» Available records:
· · · · ·

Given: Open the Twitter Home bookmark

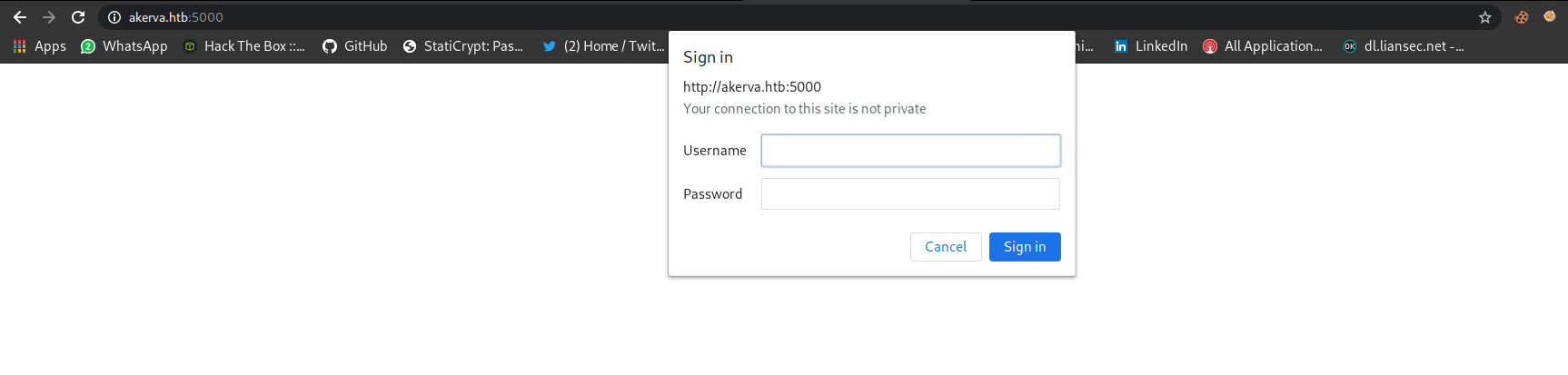Looking at the screenshot, I should [603, 46].
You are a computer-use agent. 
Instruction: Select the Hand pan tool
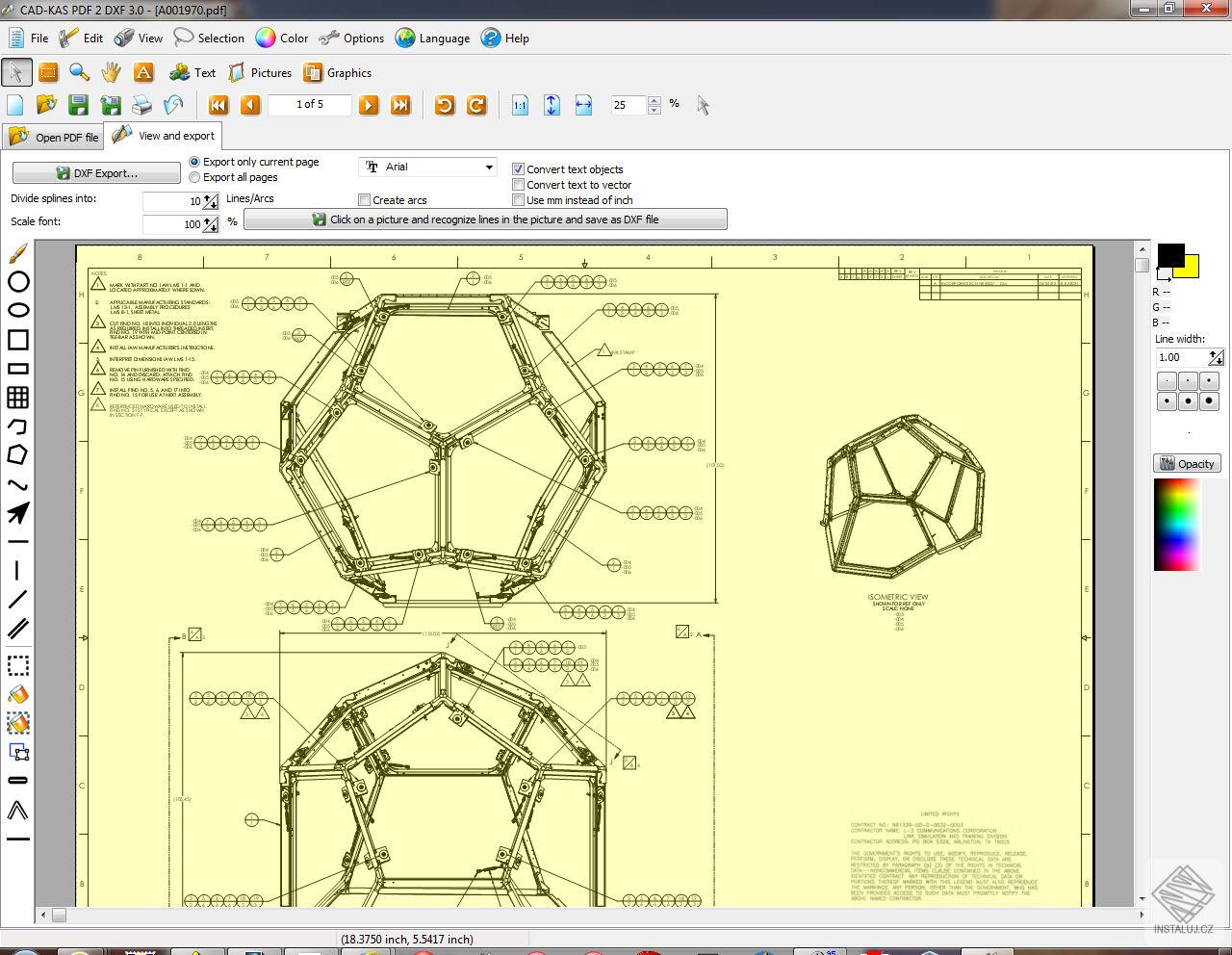point(111,72)
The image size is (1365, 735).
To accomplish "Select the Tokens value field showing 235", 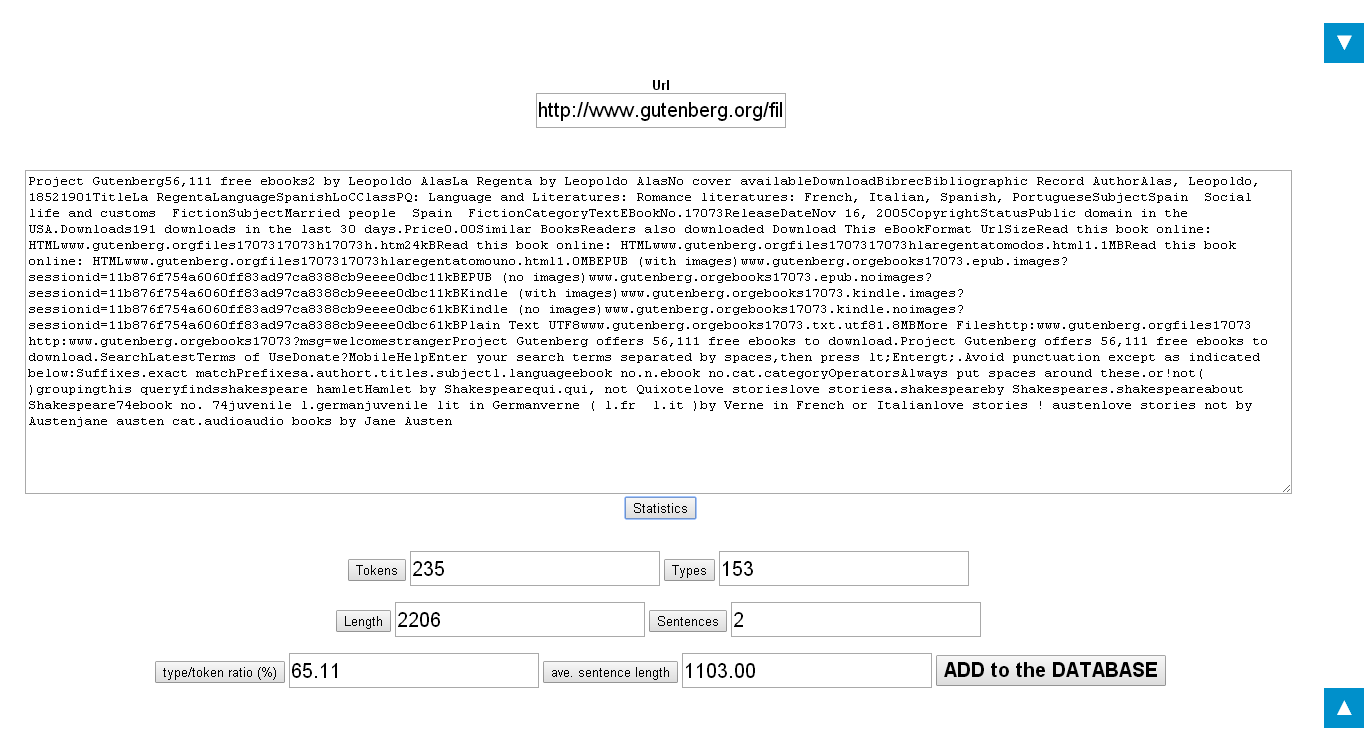I will click(x=534, y=569).
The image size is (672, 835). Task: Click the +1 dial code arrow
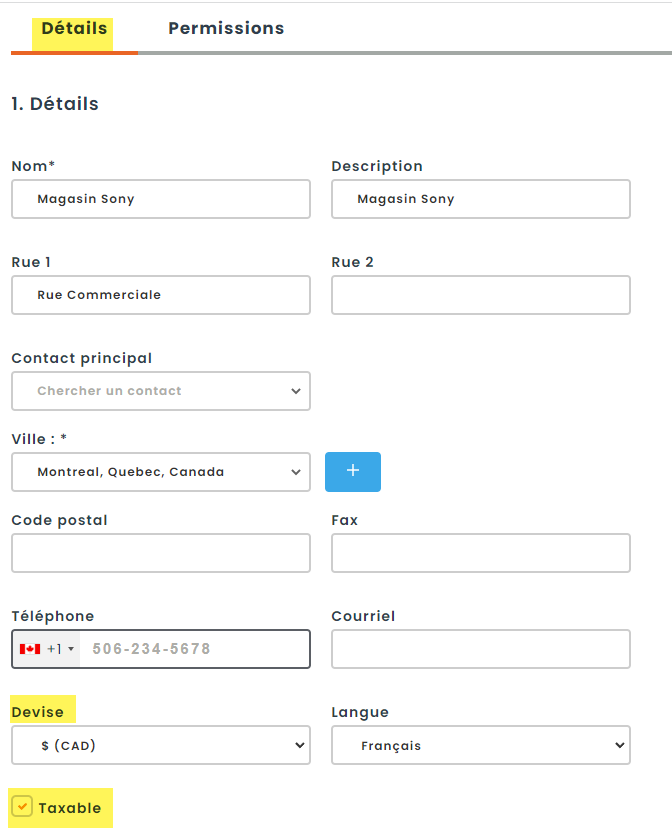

· · · · ·

» Task brief: Some lines in the material contain "size". Show all of them.

» Written solution:
The image size is (1365, 735).
The image size is (672, 835). Task: Click the +1 dial code arrow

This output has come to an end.